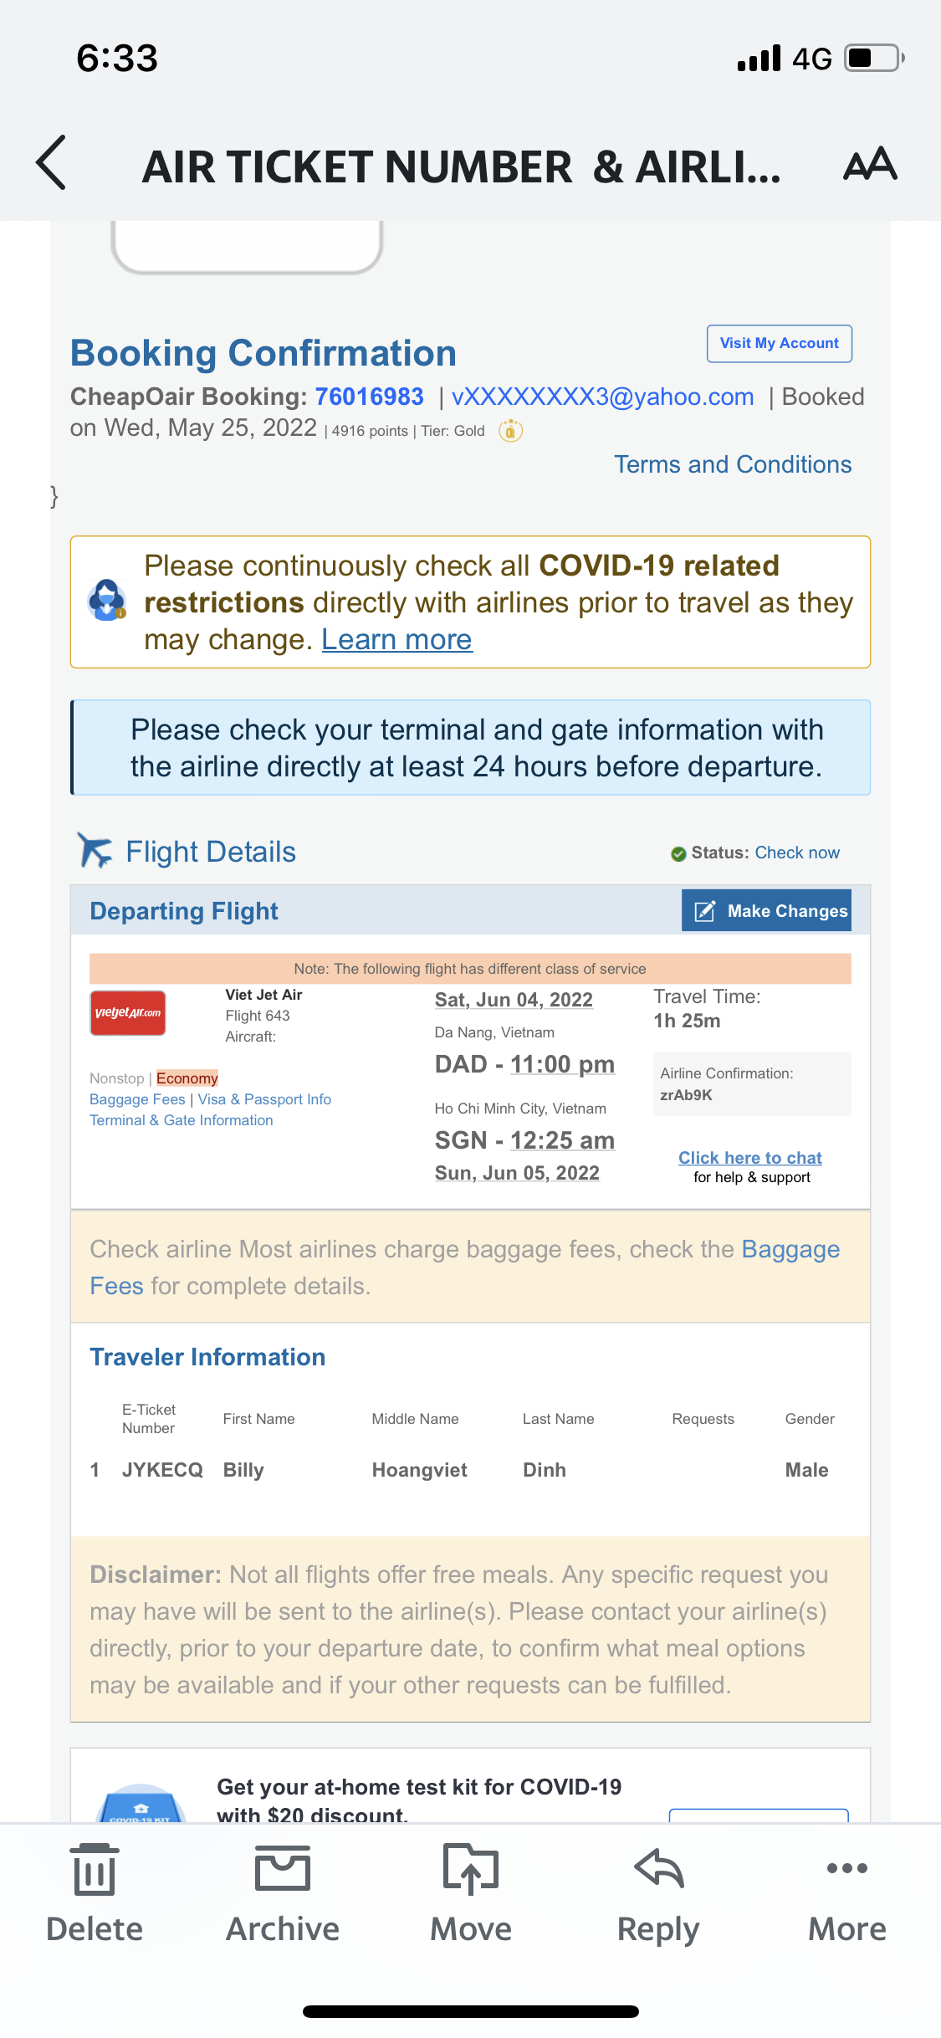Tap the Archive box icon

click(283, 1869)
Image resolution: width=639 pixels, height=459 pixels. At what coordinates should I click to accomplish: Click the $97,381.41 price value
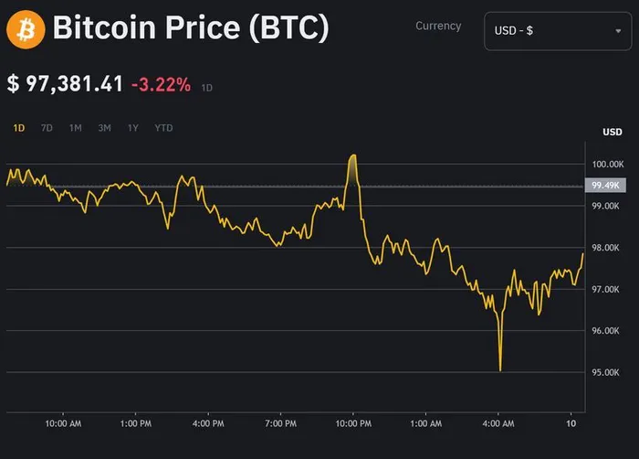65,84
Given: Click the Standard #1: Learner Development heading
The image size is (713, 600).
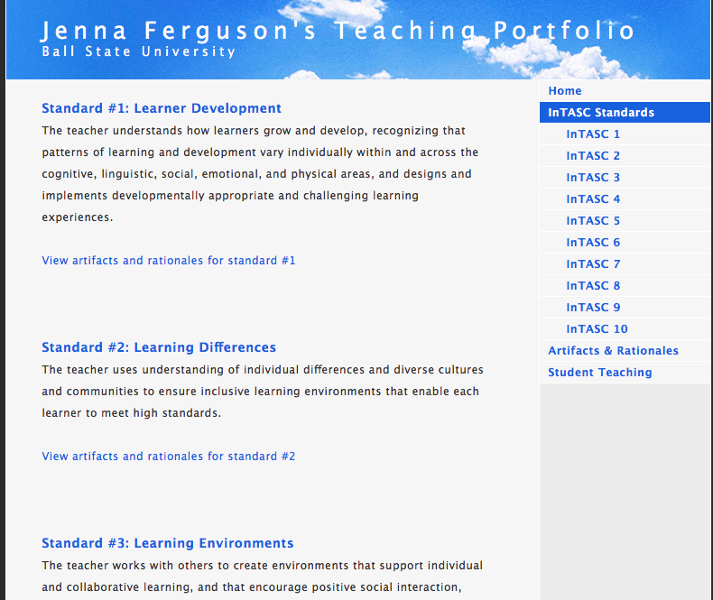Looking at the screenshot, I should point(162,108).
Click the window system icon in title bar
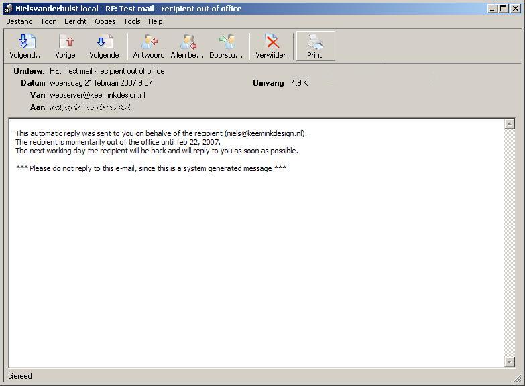Viewport: 525px width, 386px height. [x=7, y=9]
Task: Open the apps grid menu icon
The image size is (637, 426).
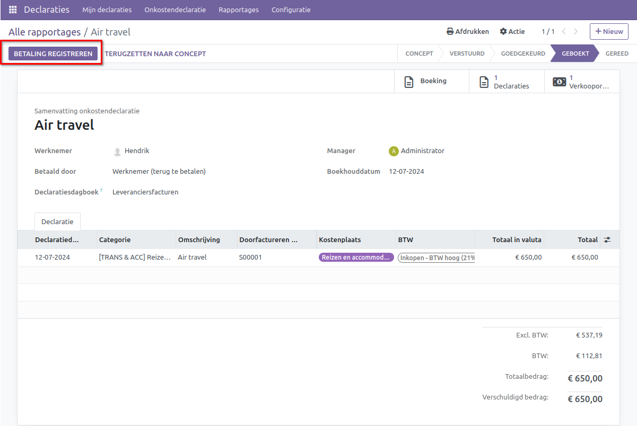Action: pos(13,10)
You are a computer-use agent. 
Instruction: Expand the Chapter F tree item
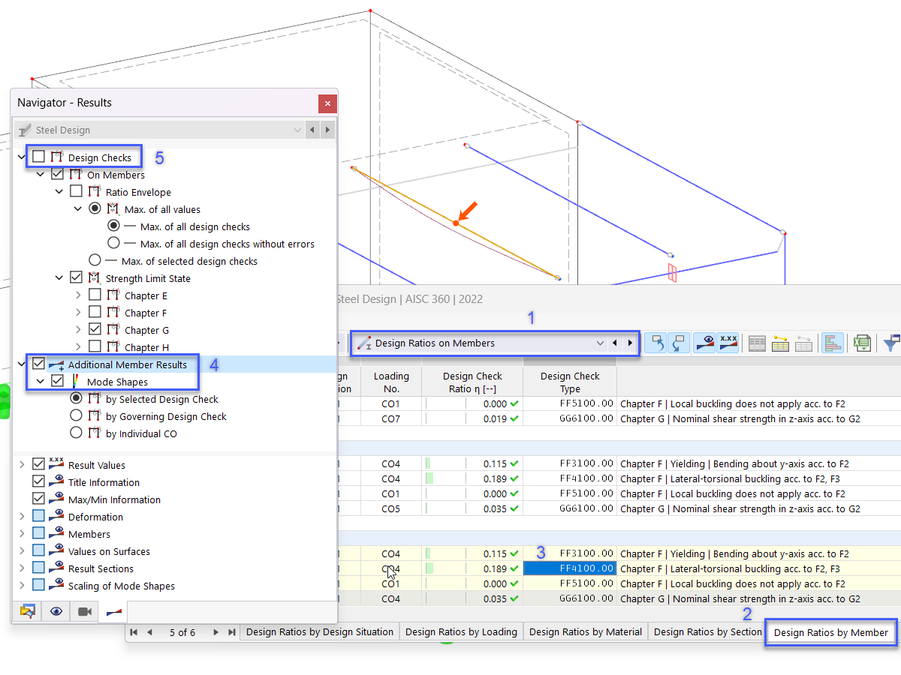pos(77,312)
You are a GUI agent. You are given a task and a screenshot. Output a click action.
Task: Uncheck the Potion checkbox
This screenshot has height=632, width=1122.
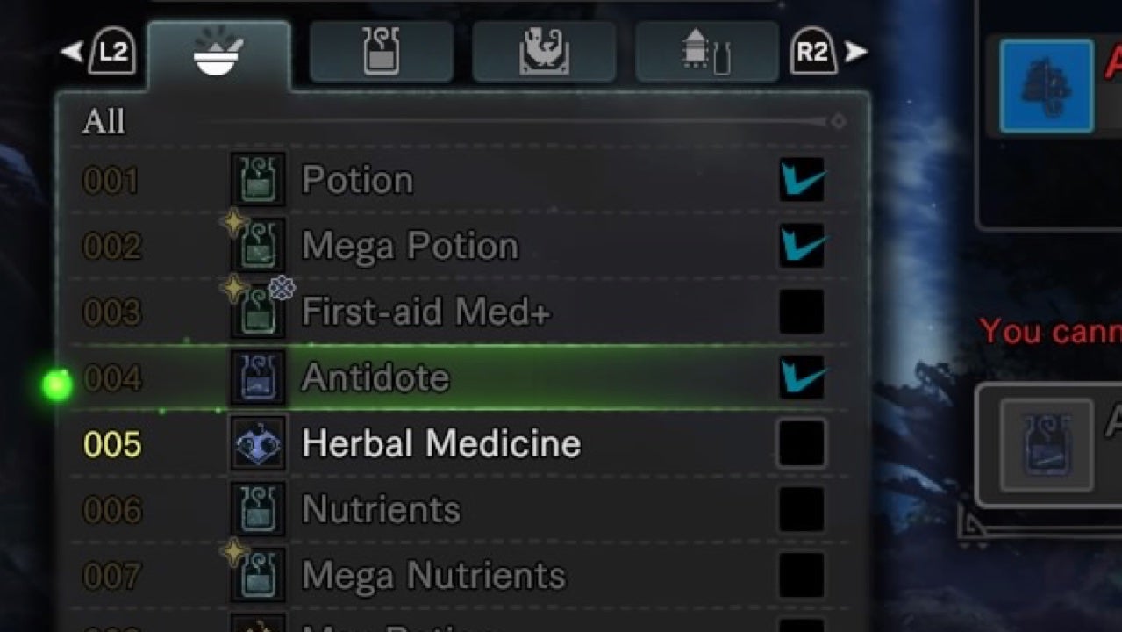point(802,180)
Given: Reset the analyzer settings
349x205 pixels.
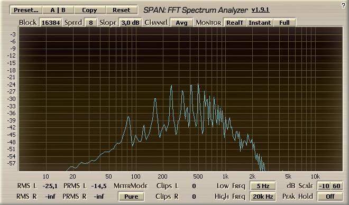Looking at the screenshot, I should [121, 10].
____
» What is expected
Once the line containing "Task: Uncheck the Potion checkbox" is found, write it out exactly along with every line after it through the end of the listing, excluding pictures.

» Exercise solution
Task: Uncheck the Potion checkbox
This screenshot has height=632, width=1122.
point(802,180)
Given: Reset the analyzer settings
349x205 pixels.
Looking at the screenshot, I should [121, 10].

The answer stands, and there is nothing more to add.